Vivemos em tempos em que os
sentidos são cada vez mais transitórios com scripts ordinários como os velhos pulp - fiction dos anos 50, encenando
num teatro de marionetes uma peça de mal gosto, sob os cordames do Mercado e
pelas mãos de um titereteiro pusilânime chamado Estado.

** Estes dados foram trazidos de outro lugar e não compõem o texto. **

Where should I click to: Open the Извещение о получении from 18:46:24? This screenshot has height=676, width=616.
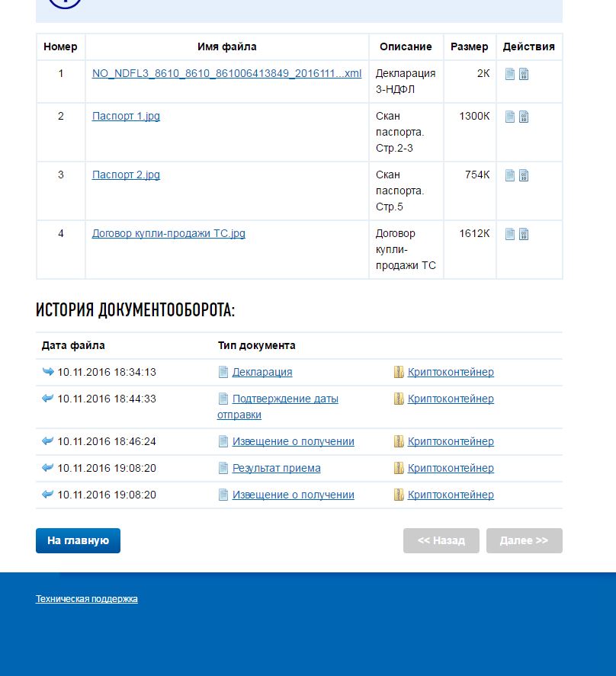click(x=293, y=441)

Partículas Elementares conta a
história de dois meio-irmãos por parte de uma mãe hippie, Michel e Bruno que se encontram apenas na adolescência e empreendem
buscas pessoais em direções bastante distintas do cenário da vida humana : o
primeiro é biólogo, gênio em matemática, pesquisador, racional e determinado,
que vive uma vida pessoal prosaica, onde sua libido não consegue encontrar
forma de expressão senão pela sublimação intelectual. Já Bruno, professor de literatura, busca encontrar no prazer sexual o Graal que irá perseguir
em aventuras cada vez mais inconseqüentes.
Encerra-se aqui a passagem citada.